D’après lui, cette ouverture d’esprit (qu’il nous pardonne ce jeu de mots facile) lui offrait à lui et sa famille la possibilité d’un meilleur contact avec les autres habitants du hameau de Puy-le-Haut majoritairement propriétaire de leur résidence secondaire.
Lorsque dans le début des années quatre-vingt-dix, plusieurs ruines et habitations anciennes du hameau se sont vendues, la famille Olivéro a craint ce subit envahissement comme la fin d’une tranquillité qu’elle goûtait depuis toujours. Dorénavant, il allait falloir composer avec les « étrangers qui achetaient toutes les maisons », supporter les voitures, les cris des enfants, les touristes qui viennent faire aboyer les chiens… Ils ne se sentaient plus chez eux.

Après quelques années de « flottements » pour ne pas dire de frictions, la situation commença à s’améliorer. L’idée de créer une association de villageois autour du rassemblement, de l’entraide et de l’amitié fit son chemin en 1999.

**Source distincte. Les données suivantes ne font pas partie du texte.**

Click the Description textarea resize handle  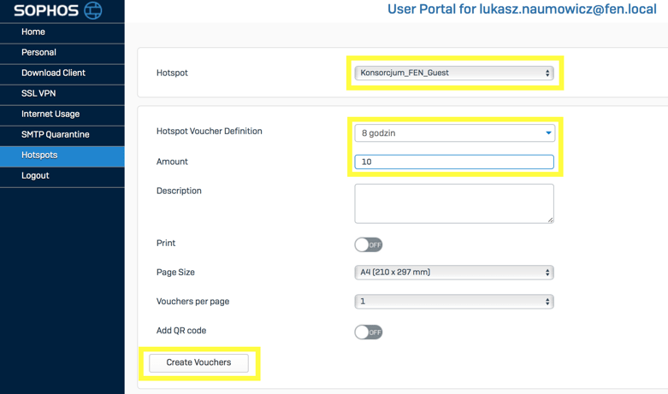pos(550,220)
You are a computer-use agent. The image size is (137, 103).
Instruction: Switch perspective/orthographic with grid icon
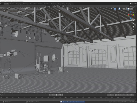point(134,29)
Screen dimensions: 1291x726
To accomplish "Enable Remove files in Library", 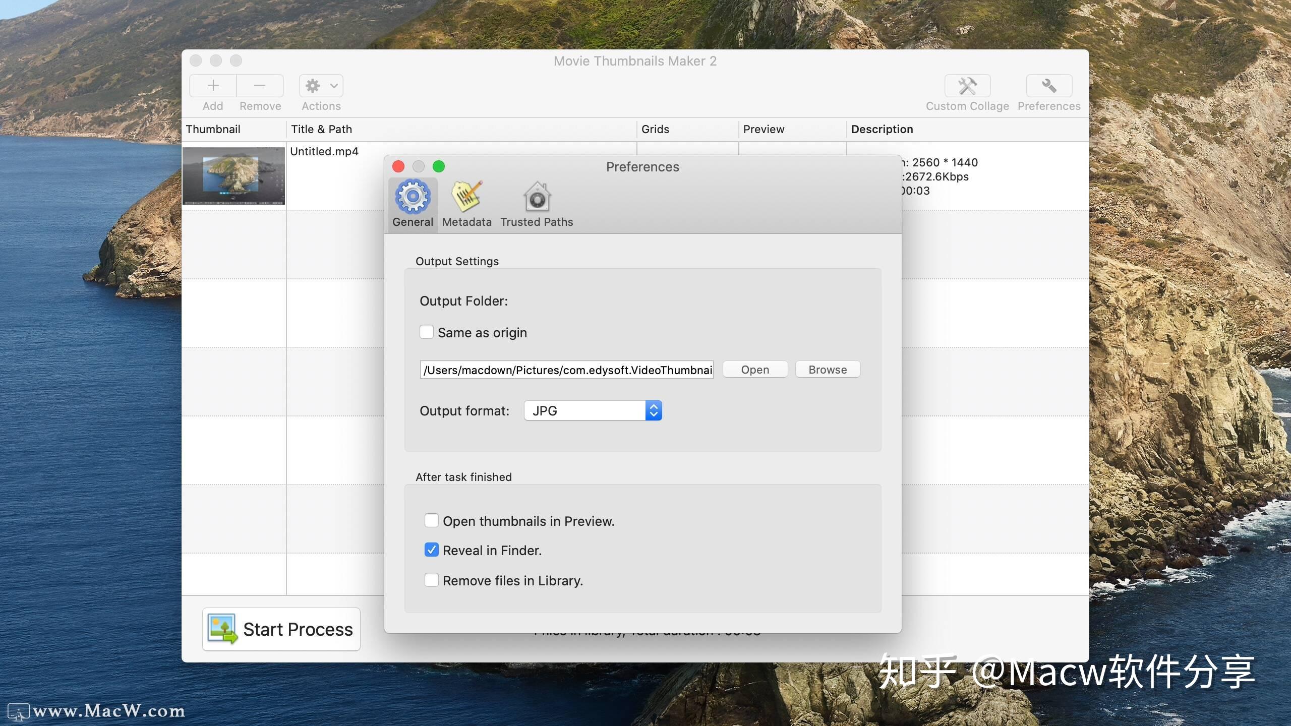I will click(432, 580).
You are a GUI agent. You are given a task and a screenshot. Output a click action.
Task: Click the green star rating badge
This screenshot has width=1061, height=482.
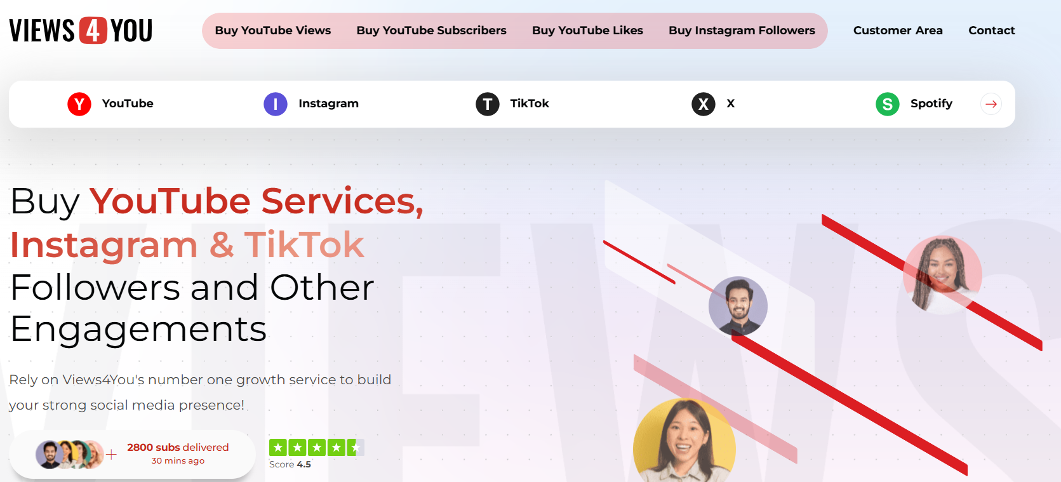coord(316,448)
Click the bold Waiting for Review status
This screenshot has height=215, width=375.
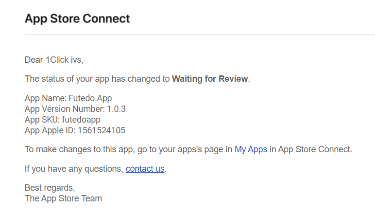point(210,79)
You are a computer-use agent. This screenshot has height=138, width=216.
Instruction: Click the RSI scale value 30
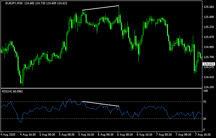coord(205,119)
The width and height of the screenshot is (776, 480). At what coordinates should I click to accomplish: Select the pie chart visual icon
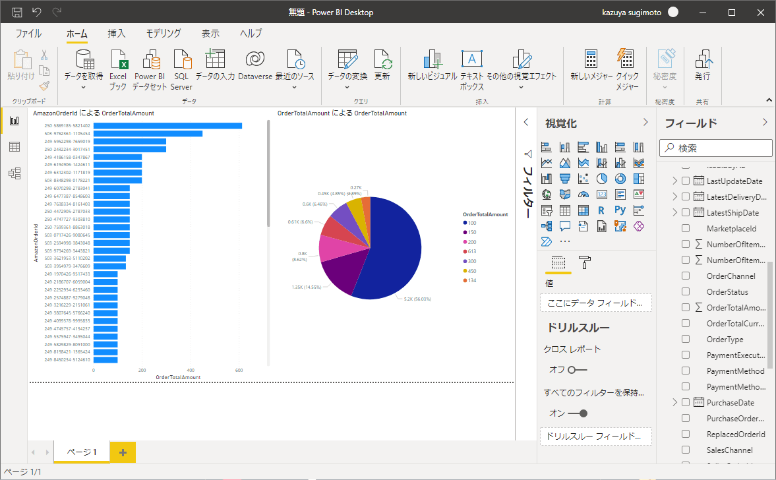601,179
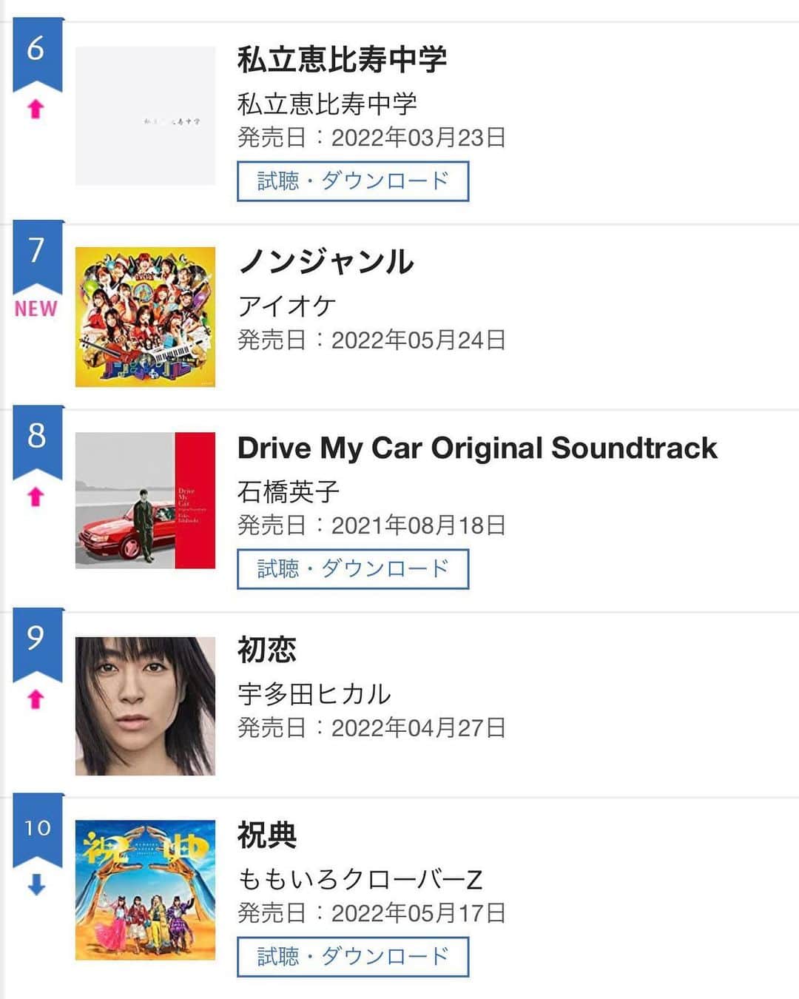Click the pink up arrow under rank 9
Screen dimensions: 799x999
(x=36, y=699)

Jocelyne Olivéro (la fille d’Esprit et de sa femme Georgette), en acceptant volontiers la place de Vice-présidente, contribua largement à détendre l’atmosphère qui aujourd’hui, dans le partage des légumes du jardin des uns et des autres, des tartes aux pommes ou aux myrtilles et des quelques apéritifs conviviaux qui égayent la belle saison, a permis de réinstaller durablement la bonne humeur dans ce coin de montagne.
D’un hameau pratiquement en ruine quinze ans en arrière, ces nouveaux « villageois en herbe » ont réussis à se faire apprivoiser par cette famille de bergers accrochée à leur terre.
Les valeurs des uns et des autres n’ont finalement pas été perdues et c’est justement cette différence culturelle et de génération qui donne à cette petite communauté une singularité remarquable.
L’après midi se déroula sensiblement de la même manière que la matinée. Cette fois le troupeau fut conduit sur les pentes du sommet de l’Homme entre les communes d’Auris et du Freney d’Oisans.
Vers 18 heures les moutons furent reconduits dans le parc près de la bergerie.
Les bergers commencèrent alors à soigner quelques bêtes en particulier celles qui avaient de légères blessures susceptibles de favoriser des infections avec l’apparition de vers. Un badigeon avec une préparation désinfectante permettait de régler ces petits soucis en quelques jours de traitement.
Ici, à la bergerie d’altitude il n’y avait pas d’agneaux. Lorsque des brebis mettaient bas, les bergers descendaient mères et petits auprès des femmes, à la maison de Puy-le-Haut. Là, dans un environnement moins rude, les agneaux pouvaient vivre leurs premières semaines dans des conditions plus idéales.